I'm not the best poster girl for the Shanghainese language...

...but, perhaps, just the loudest one.

I was startled today to come upon an article about myself and Shanghainese in China Daily:


Shanghai dialect gains popularity
(China Daily)Updated: 2008-10-27 10:15

Lisa Movius decided to study the Shanghai dialect after a decade in the city and was motivated by "a growing appreciation for the subtleties of Shanghainese culture".

For a long time she was very anti-Shanghainese, belonging to the "please speak Mandarin" school. The dialect sounded "aggressive and sarcastic" to her unaccustomed ear. During her early weeks in Shanghai, she once overheard a conversation between two Shanghai colleagues. A little later she asked them what they were arguing about. "Arguing? We were saying what a nice day it is today!", they told her.


Ten years on, she realized that she could not understand the local culture without also embracing the actual Shanghai vernacular, she writes in her blog Beleaguering the Shanghainese (http://lisamovius.blogspot.com/).

She began to learn the Shanghai dialect with her friends on such websites as www.chinasmack.com and shanghaidialect.com.



This is simply a sloppy and inaccurate synopsis of an earlier post, but curious that they would bother. I am not sure whether it bespeaks to my own dubious local notoriety, the controversiality of Shanghainese and other regional identities, or the freak factor of a caucasian foreigner trying to learn Shanghainese.

It is also interesting to deconstuct the tone of the article. There is a patronizing element, beginning from calling Sangheiwu a "dialect" when it is most definitely a language. As much if not more so than the bastardized "dialect" of bastardized Europeanish that is American English. But yet there is also an undercurrent of "Yay Shanghainese!" in it. I suspect that different writers and editors pushame-pullyou-ed a mix of "Foreigners are learning Shanghainese - cool!" and "Foreigners are learning Shanghainese - they're crazy weird!" There also seems to be some negative judgement of me for supposedly taking ten years to decide I want to learn Sangheiwu - is is not what I wrote.

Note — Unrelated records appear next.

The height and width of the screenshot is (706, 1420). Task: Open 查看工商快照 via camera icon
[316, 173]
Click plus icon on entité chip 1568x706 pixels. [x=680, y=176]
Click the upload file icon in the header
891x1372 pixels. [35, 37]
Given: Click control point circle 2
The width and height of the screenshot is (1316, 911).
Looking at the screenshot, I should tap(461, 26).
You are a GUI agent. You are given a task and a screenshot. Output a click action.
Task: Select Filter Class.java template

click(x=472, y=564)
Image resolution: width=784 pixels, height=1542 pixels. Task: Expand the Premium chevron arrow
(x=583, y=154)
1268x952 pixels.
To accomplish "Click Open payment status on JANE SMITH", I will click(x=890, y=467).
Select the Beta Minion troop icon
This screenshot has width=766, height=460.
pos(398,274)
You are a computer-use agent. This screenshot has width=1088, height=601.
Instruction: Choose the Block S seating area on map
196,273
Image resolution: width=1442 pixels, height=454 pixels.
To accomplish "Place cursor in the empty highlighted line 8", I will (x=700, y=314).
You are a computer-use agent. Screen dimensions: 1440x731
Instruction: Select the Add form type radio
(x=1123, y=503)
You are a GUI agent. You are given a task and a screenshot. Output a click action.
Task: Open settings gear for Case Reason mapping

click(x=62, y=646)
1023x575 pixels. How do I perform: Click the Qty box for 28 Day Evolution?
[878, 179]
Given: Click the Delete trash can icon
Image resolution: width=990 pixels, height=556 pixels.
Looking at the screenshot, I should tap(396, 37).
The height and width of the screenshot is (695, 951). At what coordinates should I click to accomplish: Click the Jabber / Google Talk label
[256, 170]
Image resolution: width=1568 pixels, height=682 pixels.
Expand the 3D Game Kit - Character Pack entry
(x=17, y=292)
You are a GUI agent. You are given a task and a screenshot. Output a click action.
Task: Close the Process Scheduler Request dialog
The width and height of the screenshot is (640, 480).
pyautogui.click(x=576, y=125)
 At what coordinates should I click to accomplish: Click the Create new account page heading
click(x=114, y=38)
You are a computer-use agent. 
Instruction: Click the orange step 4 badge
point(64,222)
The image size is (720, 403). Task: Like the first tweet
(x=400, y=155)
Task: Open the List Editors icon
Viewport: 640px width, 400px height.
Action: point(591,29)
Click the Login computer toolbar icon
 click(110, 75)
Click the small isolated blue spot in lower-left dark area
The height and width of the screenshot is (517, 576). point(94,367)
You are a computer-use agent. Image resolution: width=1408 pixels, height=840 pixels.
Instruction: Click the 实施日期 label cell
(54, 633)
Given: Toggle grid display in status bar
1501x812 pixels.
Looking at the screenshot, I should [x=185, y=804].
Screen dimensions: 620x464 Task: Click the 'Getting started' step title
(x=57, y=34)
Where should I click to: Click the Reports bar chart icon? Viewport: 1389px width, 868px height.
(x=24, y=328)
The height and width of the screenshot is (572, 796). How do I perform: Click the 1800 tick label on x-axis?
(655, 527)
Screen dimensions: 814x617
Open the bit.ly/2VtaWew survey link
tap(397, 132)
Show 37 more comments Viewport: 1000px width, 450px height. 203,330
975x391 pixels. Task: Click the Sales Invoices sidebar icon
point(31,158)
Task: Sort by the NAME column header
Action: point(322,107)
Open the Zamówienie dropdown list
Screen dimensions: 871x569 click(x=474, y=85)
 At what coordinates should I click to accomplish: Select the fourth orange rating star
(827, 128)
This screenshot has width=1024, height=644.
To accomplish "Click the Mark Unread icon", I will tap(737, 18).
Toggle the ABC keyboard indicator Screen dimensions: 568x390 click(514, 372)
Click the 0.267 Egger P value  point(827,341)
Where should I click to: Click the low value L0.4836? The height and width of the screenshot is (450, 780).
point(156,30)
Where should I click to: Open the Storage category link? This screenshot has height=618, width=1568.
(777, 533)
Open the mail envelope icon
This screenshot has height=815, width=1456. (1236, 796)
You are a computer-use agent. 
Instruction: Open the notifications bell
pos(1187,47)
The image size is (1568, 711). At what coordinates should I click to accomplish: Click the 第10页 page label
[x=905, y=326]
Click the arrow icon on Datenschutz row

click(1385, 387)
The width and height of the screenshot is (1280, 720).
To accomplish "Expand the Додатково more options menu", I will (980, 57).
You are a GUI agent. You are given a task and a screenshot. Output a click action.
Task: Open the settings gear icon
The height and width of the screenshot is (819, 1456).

I just emailed it to a friend who's Shanghainese and who writes a lot about defending and asserting Shanghainese culture and identity. As I told him, I'm embarassed to be any sort of representative or public advocate for the Shanghainese language - because I am very slow and lazy about learning Sangheiwu. Just I realize that I should, and am trying, albeit not hard enough.

1 comments:

  1. Shanghainese is really difficult, even for me, a Chinese, because it sounds really different to Mandarin, besides, it has no system to learn what makes it more difficult. So I think if you are not specially fond of Shanghai, you'd better choose Mandarin.